O corpo do outro suspeito, Damien Sanderson, de 31 anos, foi encontrado na segunda-feira (5) em um campo na Nação James Smith Cree. As autoridades disseram que ele provavelmente foi morto pelo irmão até então fugitivo, de 32 anos.

Myles também era procurado por violar a liberdade condicional em maio, depois de cumprir parte de uma sentença por agressão e roubo. As buscas pelos irmãos se estenderam por uma vasta região do Canadá e mobilizaram um grande aparato policial.

Três dias depois da tragédia, os familiares das vítimas lamentavam os esfaqueamentos ocorridos no domingo (4) na comunidade Cree e na cidade de Weldon, cuja motivação ainda é desconhecida. Várias vigílias foram marcadas para a noite desta quarta-feira.

Mark Arcand disse que os crimes que tiraram a vida da irmã Bonnie Burns, de 48 anos, e do filho Gregory Burns, de 28, foram um "ato horrível e sem sentido".

"Estamos devastados", declarou ele em coletiva de imprensa. "Ainda parece um pesadelo. Não parece real. Como isso aconteceu com nossa família? Por que aconteceu? Não temos respostas", declarou.

Arcland contou como a irmã correu para fora de casa para ajudar o filho, que estava sangrando na entrada depois de receber várias facadas. "Ela foi esfaqueada duas vezes e morreu ao lado dele", disse. "Estava tentando proteger seu filho."

O serviço forense de Saskatchewan divulgou os nomes dos mortos, seis homens e quatro mulheres com idades entre 23 e 78 anos. Todos, exceto um, eram membros da comunidade Cree. O outro era um viúvo que morava com o neto em Weldon.

Vários dos mortos já haviam sido identificados por familiares e amigos nas redes sociais. Eles incluíam um veterano de guerra, um especialista em vícios e uma mãe de dois filhos que trabalhava como segurança em um cassino local.

Michael Brett Burns disse no Facebook que havia perdido muitos familiares no massacre, contando que havia "corpos por toda parte", "alguns mortos e muitos outros com ferimentos graves e sangrando".

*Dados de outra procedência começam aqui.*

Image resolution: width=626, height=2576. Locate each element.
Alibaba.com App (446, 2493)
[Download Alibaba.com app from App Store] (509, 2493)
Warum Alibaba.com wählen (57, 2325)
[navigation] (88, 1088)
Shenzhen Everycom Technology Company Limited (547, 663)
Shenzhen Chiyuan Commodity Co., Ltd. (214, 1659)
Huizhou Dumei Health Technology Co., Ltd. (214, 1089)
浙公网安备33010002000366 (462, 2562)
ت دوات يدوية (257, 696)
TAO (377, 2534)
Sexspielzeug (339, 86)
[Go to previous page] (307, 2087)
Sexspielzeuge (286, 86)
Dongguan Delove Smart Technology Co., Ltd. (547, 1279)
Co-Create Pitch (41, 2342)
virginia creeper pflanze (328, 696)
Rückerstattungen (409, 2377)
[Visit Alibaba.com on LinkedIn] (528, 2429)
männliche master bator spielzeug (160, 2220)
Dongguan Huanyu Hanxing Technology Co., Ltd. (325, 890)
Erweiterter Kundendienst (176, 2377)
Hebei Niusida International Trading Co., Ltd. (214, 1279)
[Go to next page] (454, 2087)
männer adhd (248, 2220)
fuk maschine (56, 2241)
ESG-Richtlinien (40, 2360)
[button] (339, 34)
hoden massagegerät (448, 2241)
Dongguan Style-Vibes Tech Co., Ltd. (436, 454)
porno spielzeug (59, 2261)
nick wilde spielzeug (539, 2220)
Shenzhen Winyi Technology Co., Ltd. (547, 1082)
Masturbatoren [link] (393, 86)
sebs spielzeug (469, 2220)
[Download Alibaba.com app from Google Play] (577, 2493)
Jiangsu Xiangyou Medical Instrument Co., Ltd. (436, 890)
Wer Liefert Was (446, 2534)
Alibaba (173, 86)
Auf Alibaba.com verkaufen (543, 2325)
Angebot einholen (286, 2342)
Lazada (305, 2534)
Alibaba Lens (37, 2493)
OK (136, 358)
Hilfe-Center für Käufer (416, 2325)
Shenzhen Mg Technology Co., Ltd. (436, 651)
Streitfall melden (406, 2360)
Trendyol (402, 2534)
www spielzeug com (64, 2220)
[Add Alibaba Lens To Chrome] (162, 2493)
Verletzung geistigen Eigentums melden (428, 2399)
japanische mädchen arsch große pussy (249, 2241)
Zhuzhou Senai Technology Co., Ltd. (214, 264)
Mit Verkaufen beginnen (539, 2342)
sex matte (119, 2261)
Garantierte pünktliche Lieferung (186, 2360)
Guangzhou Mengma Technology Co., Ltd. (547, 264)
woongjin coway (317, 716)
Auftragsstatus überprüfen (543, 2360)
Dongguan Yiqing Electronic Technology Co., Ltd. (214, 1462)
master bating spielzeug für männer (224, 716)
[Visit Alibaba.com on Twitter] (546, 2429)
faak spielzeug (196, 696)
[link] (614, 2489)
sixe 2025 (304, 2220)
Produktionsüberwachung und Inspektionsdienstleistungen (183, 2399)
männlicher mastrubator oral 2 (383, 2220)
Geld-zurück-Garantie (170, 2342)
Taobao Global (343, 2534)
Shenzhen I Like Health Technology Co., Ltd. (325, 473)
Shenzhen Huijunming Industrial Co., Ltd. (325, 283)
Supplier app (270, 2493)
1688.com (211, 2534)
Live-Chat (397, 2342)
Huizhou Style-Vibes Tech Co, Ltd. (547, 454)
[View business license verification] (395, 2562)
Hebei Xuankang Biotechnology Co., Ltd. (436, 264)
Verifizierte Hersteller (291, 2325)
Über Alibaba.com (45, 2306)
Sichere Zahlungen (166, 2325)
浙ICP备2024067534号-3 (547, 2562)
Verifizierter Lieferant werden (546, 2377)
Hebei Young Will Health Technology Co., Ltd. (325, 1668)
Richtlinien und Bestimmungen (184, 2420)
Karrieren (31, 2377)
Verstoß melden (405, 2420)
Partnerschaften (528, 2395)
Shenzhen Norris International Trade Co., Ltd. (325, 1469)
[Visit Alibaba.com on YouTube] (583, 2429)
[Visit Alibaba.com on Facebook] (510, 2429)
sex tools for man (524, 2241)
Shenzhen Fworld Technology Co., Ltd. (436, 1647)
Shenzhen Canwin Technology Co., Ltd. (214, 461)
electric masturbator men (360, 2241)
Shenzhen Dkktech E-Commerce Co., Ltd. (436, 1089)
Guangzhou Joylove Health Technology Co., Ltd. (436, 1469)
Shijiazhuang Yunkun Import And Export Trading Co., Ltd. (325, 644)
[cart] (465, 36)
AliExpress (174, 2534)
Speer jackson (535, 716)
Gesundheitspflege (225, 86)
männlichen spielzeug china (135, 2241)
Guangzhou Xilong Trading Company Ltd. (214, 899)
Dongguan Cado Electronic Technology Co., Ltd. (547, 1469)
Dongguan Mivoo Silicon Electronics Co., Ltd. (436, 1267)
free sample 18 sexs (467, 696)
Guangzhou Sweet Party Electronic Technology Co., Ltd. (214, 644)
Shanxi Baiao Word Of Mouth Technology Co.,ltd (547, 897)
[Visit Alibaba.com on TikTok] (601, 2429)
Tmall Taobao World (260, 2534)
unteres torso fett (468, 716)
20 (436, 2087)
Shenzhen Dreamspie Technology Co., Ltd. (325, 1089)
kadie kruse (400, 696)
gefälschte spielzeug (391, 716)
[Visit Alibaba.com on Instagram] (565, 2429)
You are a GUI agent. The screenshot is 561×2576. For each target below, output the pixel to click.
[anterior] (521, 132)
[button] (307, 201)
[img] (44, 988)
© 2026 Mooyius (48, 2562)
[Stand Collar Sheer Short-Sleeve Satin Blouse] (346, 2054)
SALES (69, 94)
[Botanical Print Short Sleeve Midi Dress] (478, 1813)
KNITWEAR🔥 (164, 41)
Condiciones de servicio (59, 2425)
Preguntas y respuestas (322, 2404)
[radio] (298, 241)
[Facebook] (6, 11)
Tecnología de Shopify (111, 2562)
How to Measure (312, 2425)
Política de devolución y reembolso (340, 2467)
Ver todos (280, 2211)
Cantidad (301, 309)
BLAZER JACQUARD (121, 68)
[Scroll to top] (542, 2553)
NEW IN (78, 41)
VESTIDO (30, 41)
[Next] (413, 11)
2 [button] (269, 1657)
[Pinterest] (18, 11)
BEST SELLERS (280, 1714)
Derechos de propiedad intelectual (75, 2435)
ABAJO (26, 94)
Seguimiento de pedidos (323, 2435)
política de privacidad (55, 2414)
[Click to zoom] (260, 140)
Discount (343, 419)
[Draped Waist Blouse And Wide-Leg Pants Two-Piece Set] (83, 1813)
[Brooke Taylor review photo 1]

"Era uma zona de guerra. Os olhares não conseguiam expressar a dor e o sofrimento daqueles que foram atacados", disse ele.

As autoridades acreditam que algumas das vítimas já eram alvos dos suspeitos e outras foram alvejadas de forma aleatória. Dez pessoas permanecem hospitalizadas após a tragédia, incluindo três em estado crítico, segundo as autoridades de saúde de Saskatchewan. Outros sete receberam alta.